## Work to complete
Turn all the records below into a numbered list, one line per item, with blank lines left out. Leave the pictures out of the list.

## Stored records

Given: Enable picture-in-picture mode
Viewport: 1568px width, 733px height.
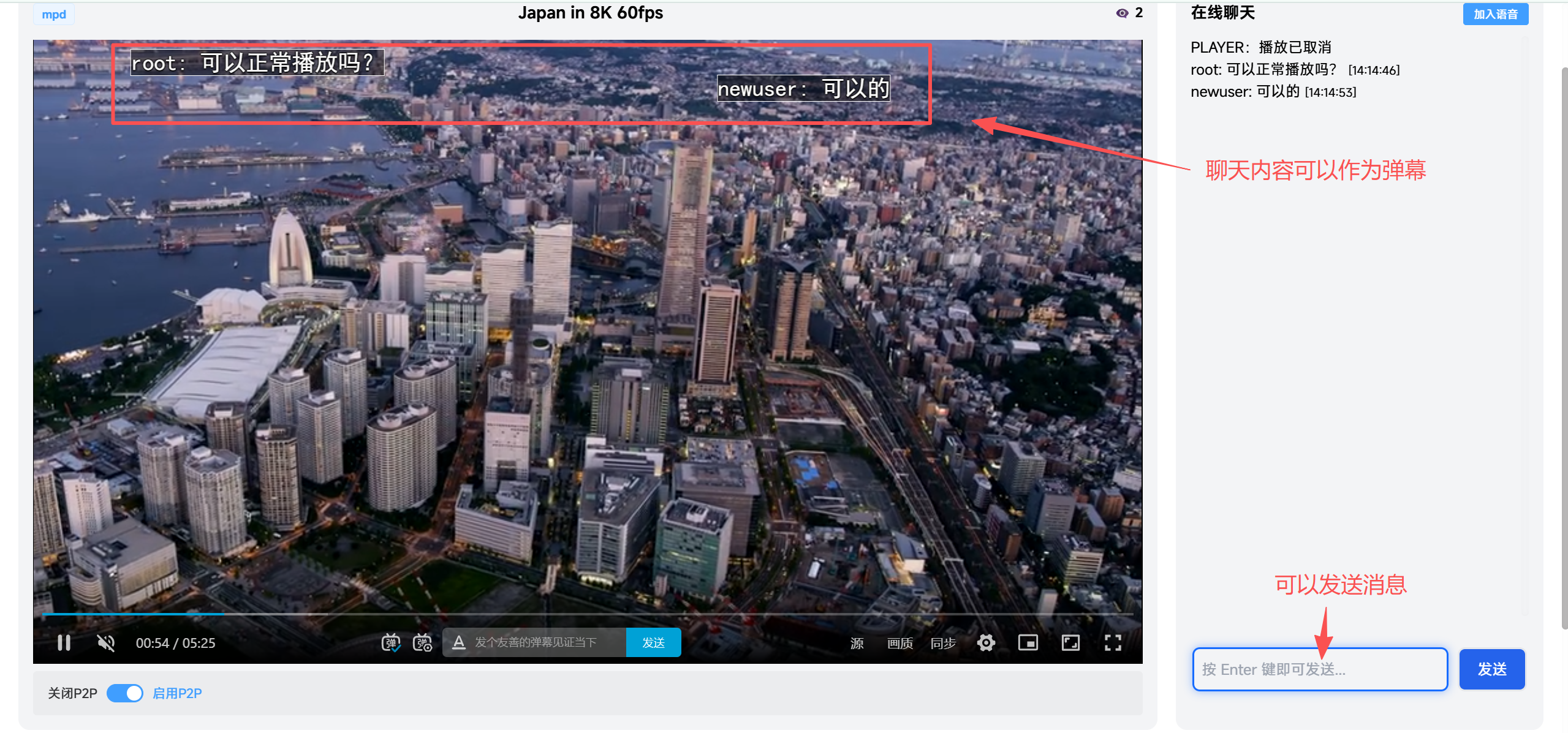Looking at the screenshot, I should click(1028, 642).
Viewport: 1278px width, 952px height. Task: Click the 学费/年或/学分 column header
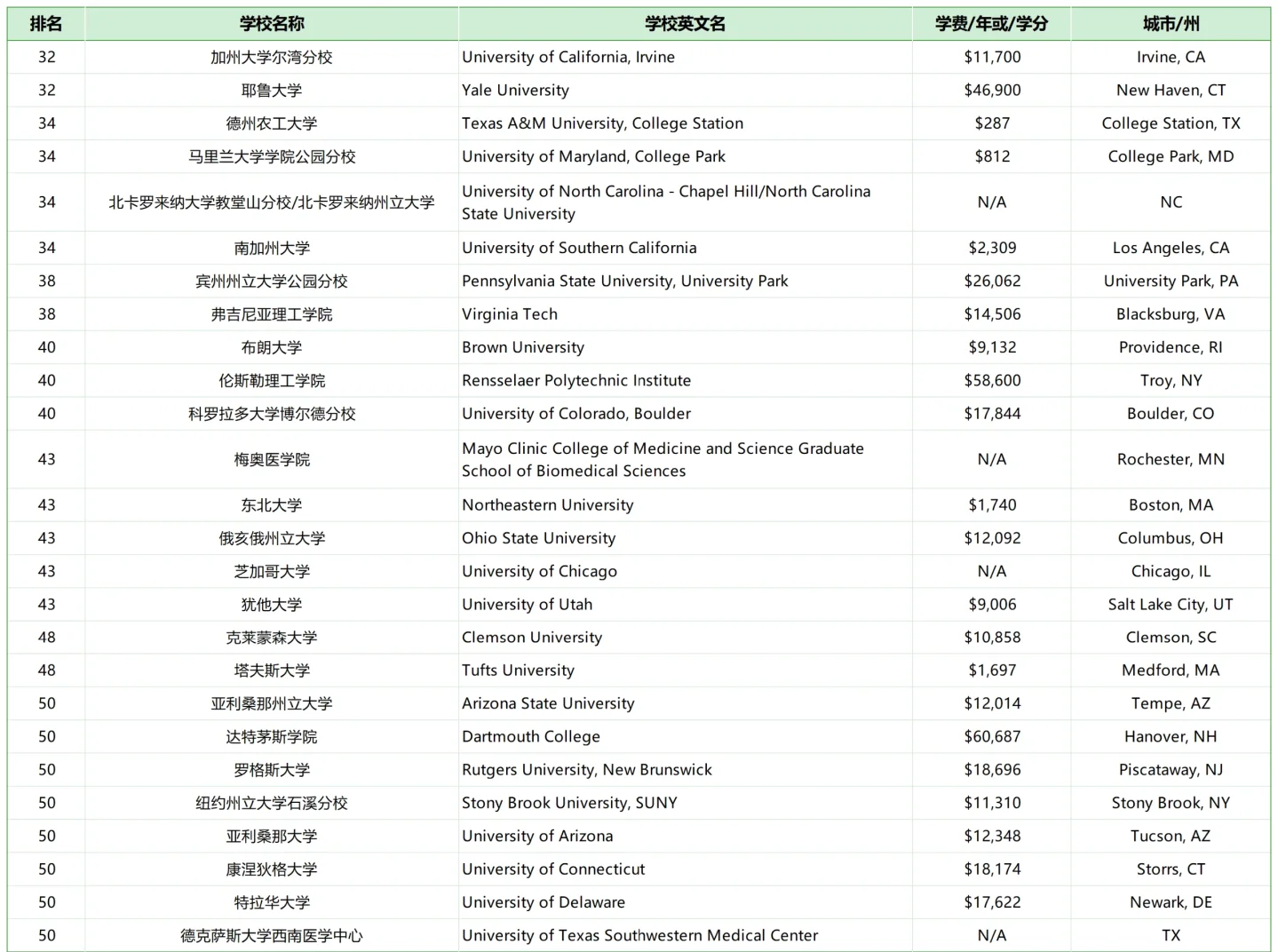(x=991, y=24)
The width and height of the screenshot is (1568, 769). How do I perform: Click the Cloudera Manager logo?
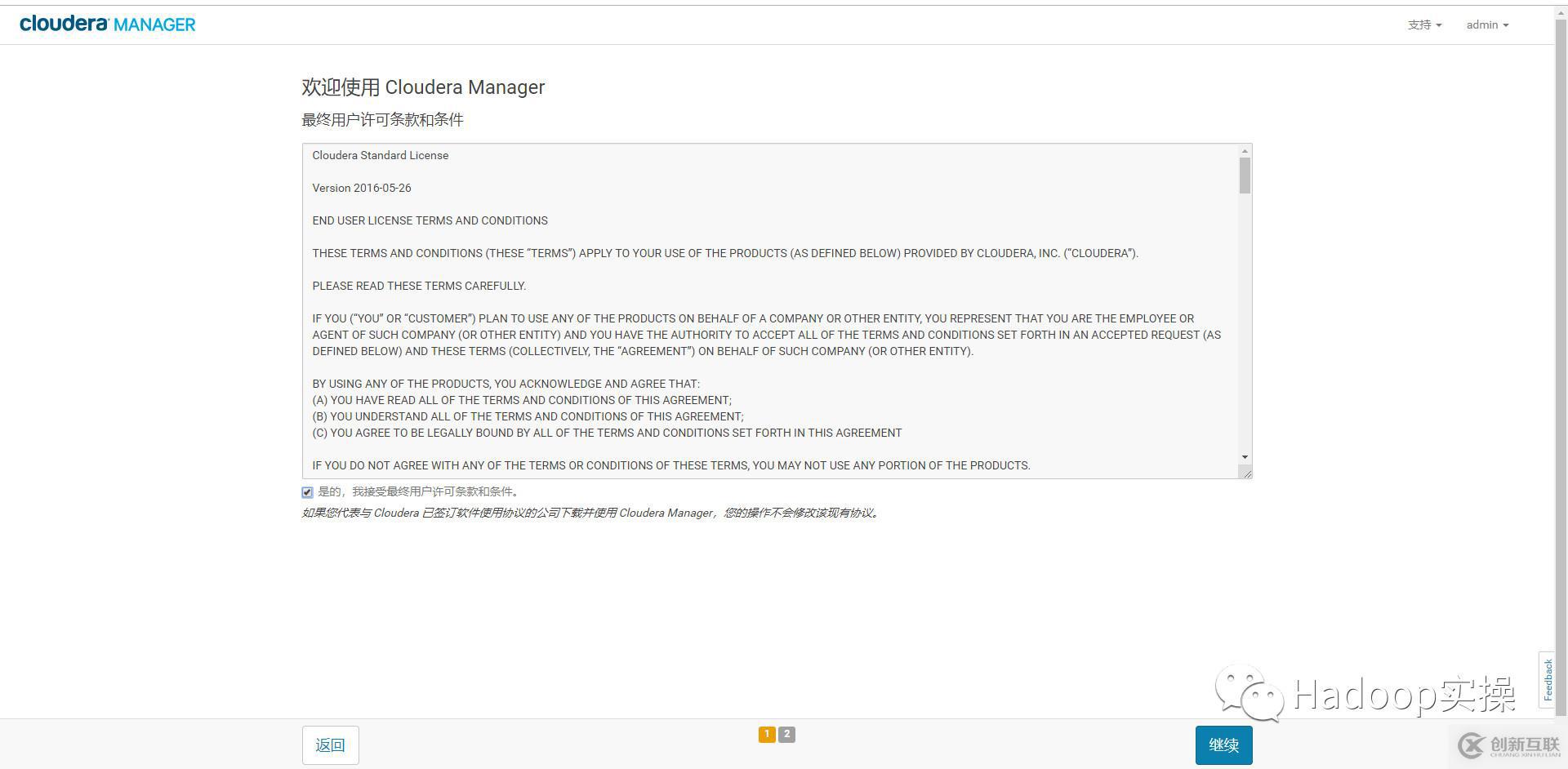click(x=107, y=24)
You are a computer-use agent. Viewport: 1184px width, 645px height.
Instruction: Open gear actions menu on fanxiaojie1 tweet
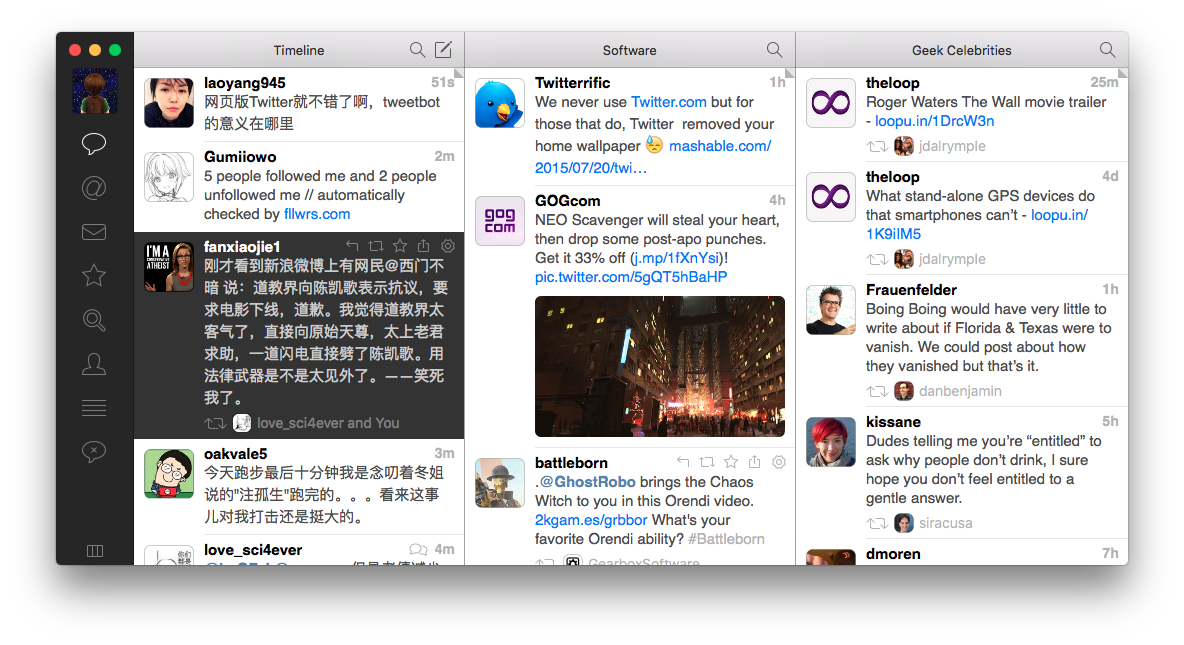pos(448,246)
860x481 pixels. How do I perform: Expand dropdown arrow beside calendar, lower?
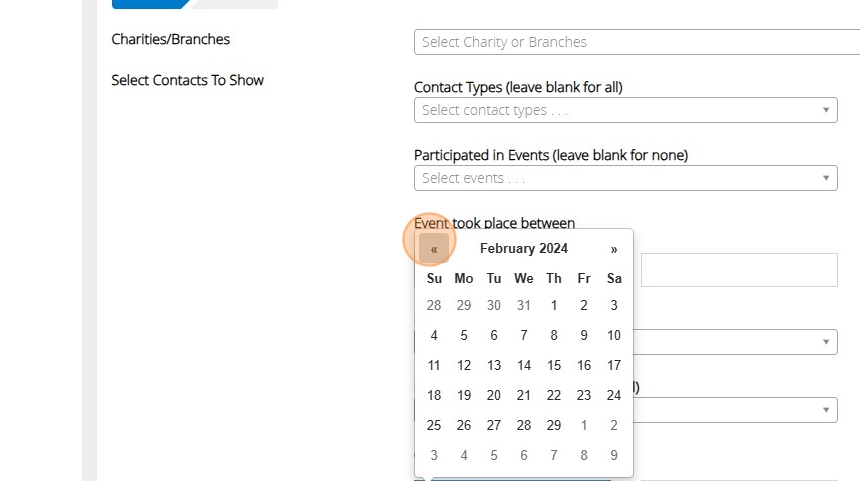click(826, 410)
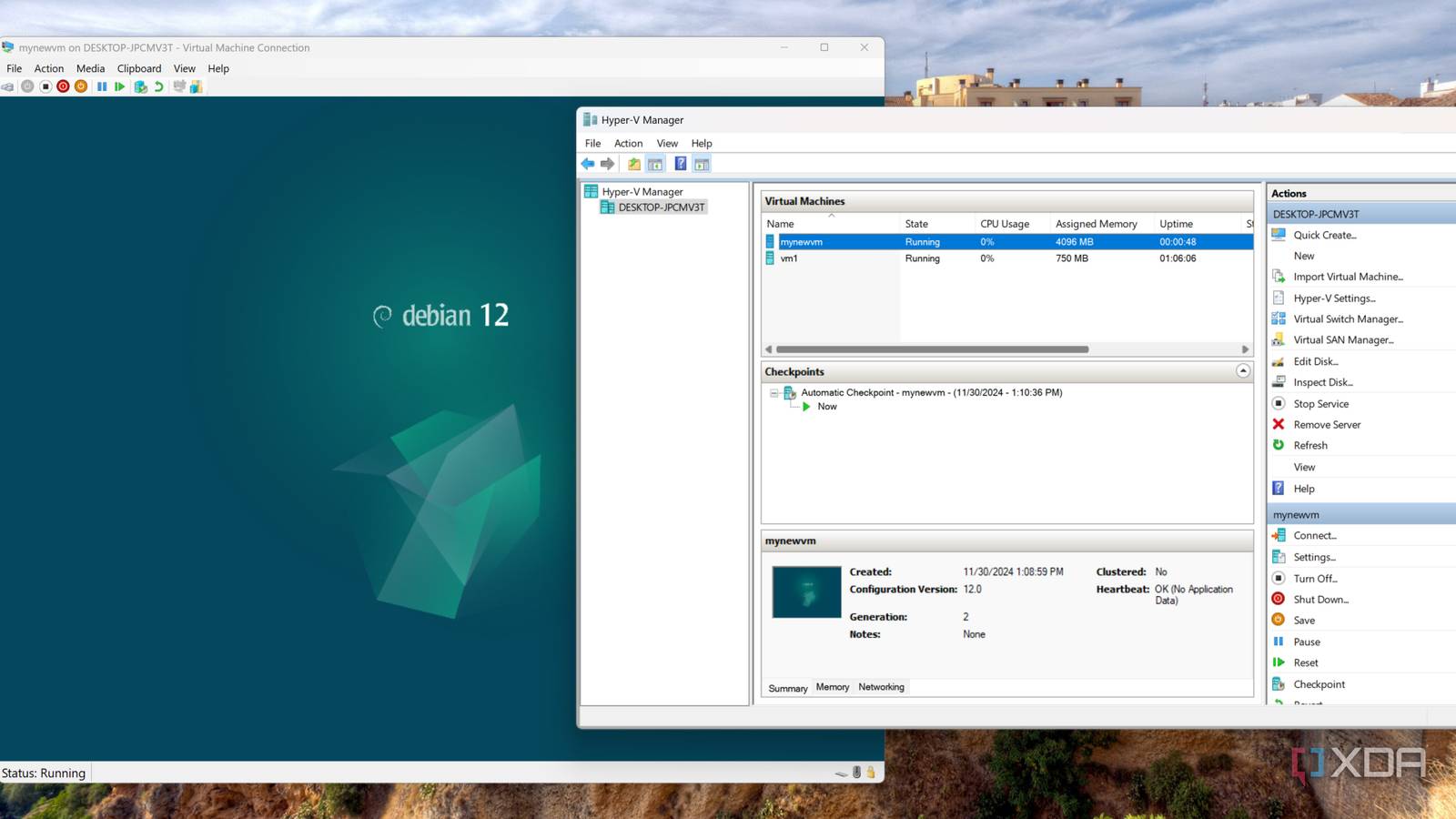Click blue Back arrow in Hyper-V Manager toolbar
The width and height of the screenshot is (1456, 819).
point(588,164)
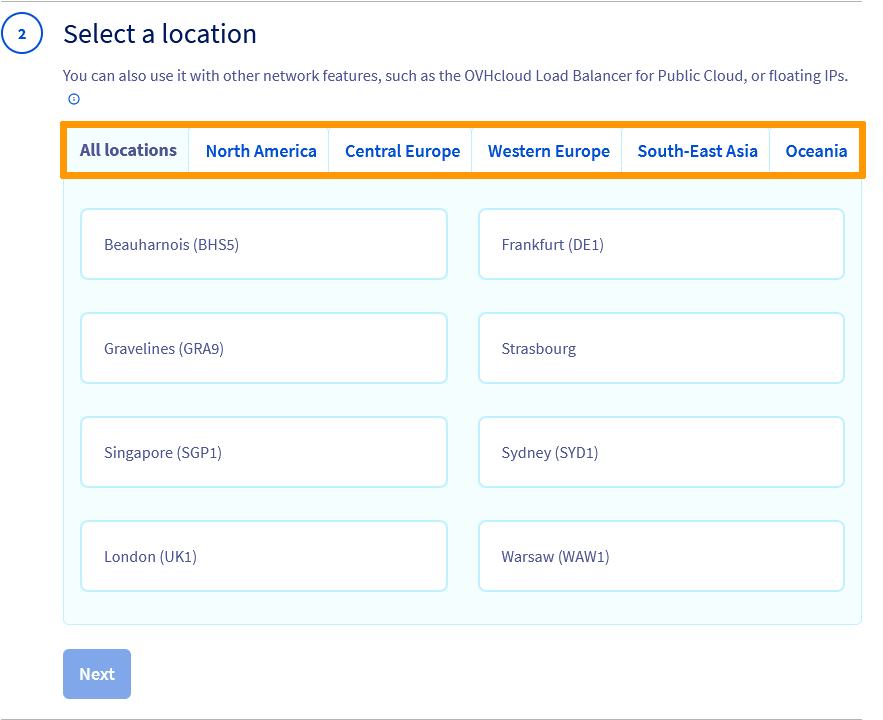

## Answer to this task
1. Given: Enable picture-in-picture mode
2. Viewport: 1568px width, 733px height.
3. Looking at the screenshot, I should click(1028, 642).
4. Viewport: 1278px width, 952px height. Task: Click the 学费/年或/学分 column header
5. (x=991, y=24)
6. The width and height of the screenshot is (1568, 769). How do I perform: Click the Cloudera Manager logo?
7. click(x=107, y=24)
8. You are a computer-use agent. Viewport: 1184px width, 645px height.
9. Instruction: Open gear actions menu on fanxiaojie1 tweet
10. pos(448,246)
11. 860x481 pixels. How do I perform: Expand dropdown arrow beside calendar, lower?
12. click(826, 410)
13. Click blue Back arrow in Hyper-V Manager toolbar
14. The width and height of the screenshot is (1456, 819).
15. point(588,164)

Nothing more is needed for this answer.